LISTE DES TÂCHES:
a. D'après le texte sur Le Styx, qui est Xouria ?
b. Recopiez tout le passage du texte sur Le Styx, depuis « Le styx met » jusqu'à « pythie de Delphes. ».
c. Énumérez les personnages féminins que le texte sur Le Styx présente en ouverture.

DOCUMENT SOURCE:

"""

Le styx met en scène plusieurs personnages féminins :
- Hilona, l'aimée d'Orion,
- Xouria, la mère de la tribu des hommes-lions,
- Aspasie la compagne de Périclès et
- le pythie de Delphes.
Jacques Martin réserve une sombre fin à Hilona. Les Orion-girls et les Alix-girls partagent malheureusement des destins tragiques . Ce nouvel opus d'Orion montre la lente déchéance de l'héroïne. Celle qui s'était dressée contre une oppression esclavagiste n'est plus que l'ombre d'elle-même. Elle subit passivement son sort et son décès ne bénéficie pas, si l'on peut le dire ainsi, d'une mise en scène. Nulle velléité de révolte n'agite la protagoniste. Alors que l'hilote avait monté un réseau de résistance au cœur même de Sparte, elle semble ici bien apathique. Et son trépas et sa disparition physique ne font que refléter son effacement humain et politique. Quant à l'amour d'Orion, quant à son appui indéfectible, on comprend que l'aventure ou la politique intéressent bien davantage le héros . Thorgal eut agit autrement
Raymond voit dans cet évanouissement le manque d'intérêt de l'auteur pour Hilona. Mais le même sort guette toutes les héroïnes. Ne peut-on alors raisonner autrement ? Une héroïne présente sur plusieurs album pourrait concurrencer les seconds rôles masculins comme Enak ou Jeanjean et par-là même affaiblir un des piliers du mythe martinien...

"""

DONNÉES FOURNIES:
"""

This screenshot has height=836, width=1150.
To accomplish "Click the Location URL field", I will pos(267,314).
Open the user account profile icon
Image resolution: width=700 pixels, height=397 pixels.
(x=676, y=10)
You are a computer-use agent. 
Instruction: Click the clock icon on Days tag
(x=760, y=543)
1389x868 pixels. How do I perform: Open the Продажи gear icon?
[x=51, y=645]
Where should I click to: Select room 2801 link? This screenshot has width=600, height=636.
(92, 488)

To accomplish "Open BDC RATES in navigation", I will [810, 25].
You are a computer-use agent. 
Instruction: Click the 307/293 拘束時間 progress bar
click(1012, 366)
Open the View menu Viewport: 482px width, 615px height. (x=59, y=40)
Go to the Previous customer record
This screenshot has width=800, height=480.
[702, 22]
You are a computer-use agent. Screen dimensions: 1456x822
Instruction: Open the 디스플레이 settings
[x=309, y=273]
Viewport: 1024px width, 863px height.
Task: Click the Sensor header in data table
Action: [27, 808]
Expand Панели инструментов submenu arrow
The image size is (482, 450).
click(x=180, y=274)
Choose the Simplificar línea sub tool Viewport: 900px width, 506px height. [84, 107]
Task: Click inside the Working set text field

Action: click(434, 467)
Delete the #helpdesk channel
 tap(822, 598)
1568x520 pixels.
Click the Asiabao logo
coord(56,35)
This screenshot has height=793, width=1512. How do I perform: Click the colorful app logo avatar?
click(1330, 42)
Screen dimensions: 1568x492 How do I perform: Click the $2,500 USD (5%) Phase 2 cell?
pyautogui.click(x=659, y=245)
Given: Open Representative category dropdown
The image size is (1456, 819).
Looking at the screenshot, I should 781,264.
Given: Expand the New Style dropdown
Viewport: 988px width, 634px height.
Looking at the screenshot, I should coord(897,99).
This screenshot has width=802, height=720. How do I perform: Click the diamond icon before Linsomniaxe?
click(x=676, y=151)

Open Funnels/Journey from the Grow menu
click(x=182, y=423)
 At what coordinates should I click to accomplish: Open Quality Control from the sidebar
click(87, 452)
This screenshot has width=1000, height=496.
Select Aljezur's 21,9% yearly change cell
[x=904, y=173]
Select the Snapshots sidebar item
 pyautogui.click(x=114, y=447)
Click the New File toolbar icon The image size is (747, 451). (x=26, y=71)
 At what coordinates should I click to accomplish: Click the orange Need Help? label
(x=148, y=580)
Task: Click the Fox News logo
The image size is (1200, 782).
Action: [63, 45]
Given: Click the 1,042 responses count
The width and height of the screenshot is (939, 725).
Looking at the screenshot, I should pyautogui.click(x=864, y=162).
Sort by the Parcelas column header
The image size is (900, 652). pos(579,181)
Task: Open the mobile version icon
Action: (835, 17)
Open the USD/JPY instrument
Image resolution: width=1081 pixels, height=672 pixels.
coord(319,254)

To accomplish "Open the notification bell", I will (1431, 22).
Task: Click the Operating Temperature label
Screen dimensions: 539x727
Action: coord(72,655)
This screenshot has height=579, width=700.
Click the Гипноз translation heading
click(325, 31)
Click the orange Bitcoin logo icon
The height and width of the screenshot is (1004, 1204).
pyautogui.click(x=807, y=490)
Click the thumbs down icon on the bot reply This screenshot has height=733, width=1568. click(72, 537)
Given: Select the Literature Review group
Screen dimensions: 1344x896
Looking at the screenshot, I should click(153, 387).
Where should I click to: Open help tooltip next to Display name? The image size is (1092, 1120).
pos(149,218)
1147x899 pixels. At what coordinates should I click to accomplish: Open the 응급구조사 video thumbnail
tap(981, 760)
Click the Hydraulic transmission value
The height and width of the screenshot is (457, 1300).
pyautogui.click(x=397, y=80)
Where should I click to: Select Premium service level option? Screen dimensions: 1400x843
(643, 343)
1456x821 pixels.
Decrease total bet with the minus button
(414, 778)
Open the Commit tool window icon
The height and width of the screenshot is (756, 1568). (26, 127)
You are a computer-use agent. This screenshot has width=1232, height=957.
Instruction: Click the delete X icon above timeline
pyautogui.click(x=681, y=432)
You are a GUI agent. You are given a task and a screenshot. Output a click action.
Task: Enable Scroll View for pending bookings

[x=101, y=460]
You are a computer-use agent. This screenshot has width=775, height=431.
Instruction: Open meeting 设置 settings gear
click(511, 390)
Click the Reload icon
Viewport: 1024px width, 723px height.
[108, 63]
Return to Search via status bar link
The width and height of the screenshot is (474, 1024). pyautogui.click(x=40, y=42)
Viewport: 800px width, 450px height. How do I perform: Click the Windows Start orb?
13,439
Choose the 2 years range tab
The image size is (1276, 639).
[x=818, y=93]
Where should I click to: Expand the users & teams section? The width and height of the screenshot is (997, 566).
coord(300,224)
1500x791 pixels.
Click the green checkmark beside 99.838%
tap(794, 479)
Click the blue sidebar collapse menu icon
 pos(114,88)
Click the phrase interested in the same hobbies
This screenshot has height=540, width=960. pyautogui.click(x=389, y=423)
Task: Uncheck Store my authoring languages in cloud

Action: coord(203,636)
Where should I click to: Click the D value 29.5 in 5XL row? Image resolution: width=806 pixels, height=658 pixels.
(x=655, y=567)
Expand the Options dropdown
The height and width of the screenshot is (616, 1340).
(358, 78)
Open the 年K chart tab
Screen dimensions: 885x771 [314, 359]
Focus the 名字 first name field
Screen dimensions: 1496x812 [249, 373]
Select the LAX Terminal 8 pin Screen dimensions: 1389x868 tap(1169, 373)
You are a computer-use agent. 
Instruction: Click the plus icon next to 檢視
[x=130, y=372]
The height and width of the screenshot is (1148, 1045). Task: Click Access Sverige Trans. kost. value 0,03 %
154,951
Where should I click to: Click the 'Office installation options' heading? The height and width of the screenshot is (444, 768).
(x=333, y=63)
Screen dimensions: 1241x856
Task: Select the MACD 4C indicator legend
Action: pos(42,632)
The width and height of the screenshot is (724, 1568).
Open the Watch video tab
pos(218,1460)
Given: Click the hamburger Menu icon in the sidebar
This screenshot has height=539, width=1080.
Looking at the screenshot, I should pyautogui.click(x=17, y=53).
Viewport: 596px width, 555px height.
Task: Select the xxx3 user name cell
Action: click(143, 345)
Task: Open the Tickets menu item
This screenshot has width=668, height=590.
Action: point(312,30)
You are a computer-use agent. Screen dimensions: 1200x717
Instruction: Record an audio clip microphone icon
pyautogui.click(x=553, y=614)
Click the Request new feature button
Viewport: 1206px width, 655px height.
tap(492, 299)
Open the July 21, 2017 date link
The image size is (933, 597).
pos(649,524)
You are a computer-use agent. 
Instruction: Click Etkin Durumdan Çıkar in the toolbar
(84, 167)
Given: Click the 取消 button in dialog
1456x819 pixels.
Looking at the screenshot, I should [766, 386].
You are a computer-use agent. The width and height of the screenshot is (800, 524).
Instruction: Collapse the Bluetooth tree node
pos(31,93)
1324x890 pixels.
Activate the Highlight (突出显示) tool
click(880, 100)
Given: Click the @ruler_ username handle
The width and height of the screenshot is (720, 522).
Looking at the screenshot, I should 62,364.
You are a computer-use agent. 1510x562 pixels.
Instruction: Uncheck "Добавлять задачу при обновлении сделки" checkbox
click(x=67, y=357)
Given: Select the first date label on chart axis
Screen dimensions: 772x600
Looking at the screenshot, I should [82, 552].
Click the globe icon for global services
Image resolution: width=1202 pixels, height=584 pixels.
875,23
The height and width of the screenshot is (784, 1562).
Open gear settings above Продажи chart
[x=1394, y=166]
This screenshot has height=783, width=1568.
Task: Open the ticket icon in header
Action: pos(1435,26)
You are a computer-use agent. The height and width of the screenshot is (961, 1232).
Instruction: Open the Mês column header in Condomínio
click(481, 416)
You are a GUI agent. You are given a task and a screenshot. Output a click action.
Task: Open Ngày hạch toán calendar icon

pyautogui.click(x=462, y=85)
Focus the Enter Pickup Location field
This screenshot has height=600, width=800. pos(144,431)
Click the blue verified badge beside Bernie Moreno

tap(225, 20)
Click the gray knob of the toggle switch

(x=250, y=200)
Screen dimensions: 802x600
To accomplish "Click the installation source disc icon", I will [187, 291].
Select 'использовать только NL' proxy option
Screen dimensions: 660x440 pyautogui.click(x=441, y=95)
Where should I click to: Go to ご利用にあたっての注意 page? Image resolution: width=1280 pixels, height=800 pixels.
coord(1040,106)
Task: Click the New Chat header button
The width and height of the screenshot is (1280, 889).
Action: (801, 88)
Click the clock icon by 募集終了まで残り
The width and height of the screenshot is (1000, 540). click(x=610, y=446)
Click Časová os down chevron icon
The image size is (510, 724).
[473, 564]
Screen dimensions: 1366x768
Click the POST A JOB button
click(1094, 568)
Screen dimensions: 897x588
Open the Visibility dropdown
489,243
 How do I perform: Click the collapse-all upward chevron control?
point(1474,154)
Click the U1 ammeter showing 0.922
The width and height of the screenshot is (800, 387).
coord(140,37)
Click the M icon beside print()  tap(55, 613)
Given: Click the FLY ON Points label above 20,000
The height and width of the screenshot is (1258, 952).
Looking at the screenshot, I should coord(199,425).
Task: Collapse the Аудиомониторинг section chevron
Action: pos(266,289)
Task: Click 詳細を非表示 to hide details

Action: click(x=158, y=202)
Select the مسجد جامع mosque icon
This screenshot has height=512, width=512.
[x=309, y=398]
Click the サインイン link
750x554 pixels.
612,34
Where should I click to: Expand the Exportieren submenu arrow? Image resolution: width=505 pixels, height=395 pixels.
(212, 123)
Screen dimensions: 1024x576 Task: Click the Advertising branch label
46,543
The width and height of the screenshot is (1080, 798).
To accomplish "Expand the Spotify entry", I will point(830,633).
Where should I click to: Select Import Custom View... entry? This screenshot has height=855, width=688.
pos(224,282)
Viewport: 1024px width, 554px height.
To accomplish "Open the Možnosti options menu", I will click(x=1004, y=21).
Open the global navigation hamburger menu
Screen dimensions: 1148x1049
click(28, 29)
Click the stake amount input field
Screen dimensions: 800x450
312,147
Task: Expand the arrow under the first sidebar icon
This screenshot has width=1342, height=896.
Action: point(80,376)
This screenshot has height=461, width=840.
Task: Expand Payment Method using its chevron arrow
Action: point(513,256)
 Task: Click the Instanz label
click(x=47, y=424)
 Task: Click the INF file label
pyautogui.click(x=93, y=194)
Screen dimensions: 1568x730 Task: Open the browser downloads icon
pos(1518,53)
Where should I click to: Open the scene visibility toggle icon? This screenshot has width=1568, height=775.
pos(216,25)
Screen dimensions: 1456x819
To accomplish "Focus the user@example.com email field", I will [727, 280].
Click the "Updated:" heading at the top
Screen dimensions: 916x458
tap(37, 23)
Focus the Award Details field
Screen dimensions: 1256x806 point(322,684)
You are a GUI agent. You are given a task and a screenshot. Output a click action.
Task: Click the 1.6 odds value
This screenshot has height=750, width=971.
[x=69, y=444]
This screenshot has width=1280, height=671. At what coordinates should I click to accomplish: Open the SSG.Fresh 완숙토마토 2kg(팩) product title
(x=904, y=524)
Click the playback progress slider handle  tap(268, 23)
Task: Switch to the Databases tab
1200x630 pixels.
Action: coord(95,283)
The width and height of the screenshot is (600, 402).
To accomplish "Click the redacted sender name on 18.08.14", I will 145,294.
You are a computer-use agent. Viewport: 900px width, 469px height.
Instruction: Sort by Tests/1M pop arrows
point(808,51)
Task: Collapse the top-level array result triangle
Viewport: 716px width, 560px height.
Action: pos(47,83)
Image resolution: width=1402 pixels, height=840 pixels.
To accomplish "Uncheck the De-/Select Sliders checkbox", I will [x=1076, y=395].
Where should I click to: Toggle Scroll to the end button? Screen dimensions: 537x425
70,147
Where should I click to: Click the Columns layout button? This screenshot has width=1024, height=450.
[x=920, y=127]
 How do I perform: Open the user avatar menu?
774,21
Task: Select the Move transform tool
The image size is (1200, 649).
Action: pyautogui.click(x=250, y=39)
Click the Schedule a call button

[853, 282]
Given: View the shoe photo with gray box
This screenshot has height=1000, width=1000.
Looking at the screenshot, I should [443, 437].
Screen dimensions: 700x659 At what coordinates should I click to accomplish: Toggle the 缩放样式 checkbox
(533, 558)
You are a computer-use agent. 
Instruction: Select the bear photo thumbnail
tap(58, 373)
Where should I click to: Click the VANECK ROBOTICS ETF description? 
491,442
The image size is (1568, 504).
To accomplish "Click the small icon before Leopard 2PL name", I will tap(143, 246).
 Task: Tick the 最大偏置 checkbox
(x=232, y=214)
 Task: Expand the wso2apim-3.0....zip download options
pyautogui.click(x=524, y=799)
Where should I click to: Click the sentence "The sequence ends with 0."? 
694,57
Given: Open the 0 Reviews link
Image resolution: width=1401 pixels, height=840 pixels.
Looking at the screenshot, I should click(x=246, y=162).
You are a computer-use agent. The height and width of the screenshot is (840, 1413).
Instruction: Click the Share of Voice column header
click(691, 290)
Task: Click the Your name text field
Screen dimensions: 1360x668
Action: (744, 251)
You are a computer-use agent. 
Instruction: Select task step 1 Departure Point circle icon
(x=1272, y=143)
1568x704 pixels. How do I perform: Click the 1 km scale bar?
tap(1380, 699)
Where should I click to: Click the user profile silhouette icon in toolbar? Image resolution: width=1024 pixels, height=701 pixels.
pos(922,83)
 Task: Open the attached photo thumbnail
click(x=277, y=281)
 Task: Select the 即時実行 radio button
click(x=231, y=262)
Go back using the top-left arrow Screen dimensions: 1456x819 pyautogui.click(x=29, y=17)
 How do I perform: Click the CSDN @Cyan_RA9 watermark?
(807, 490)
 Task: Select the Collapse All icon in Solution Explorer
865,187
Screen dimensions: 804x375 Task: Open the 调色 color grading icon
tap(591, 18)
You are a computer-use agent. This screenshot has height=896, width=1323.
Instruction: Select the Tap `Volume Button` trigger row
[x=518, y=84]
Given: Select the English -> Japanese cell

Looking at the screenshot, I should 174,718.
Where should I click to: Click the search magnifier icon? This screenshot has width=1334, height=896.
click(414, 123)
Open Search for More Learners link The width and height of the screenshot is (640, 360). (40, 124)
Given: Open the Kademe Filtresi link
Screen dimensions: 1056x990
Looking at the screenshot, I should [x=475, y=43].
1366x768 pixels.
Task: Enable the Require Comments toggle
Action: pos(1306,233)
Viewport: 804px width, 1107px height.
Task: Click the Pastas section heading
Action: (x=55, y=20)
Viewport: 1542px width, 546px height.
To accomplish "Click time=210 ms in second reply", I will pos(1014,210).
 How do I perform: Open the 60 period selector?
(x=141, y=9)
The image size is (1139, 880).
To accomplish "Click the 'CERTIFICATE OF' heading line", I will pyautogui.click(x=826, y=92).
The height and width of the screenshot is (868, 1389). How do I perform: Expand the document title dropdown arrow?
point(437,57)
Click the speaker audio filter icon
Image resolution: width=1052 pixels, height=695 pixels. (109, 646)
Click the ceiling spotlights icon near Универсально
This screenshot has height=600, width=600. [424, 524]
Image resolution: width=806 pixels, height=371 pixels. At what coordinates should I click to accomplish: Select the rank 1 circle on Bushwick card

"""

RÉPONSES AUX TÂCHES:
a. La mère de la tribu des hommes-lions.

b.
Le styx met en scène plusieurs personnages féminins :
- Hilona, l'aimée d'Orion,
- Xouria, la mère de la tribu des hommes-lions,
- Aspasie la compagne de Périclès et
- le pythie de Delphes.

c. Hilona, Xouria, Aspasie et la pythie de Delphes.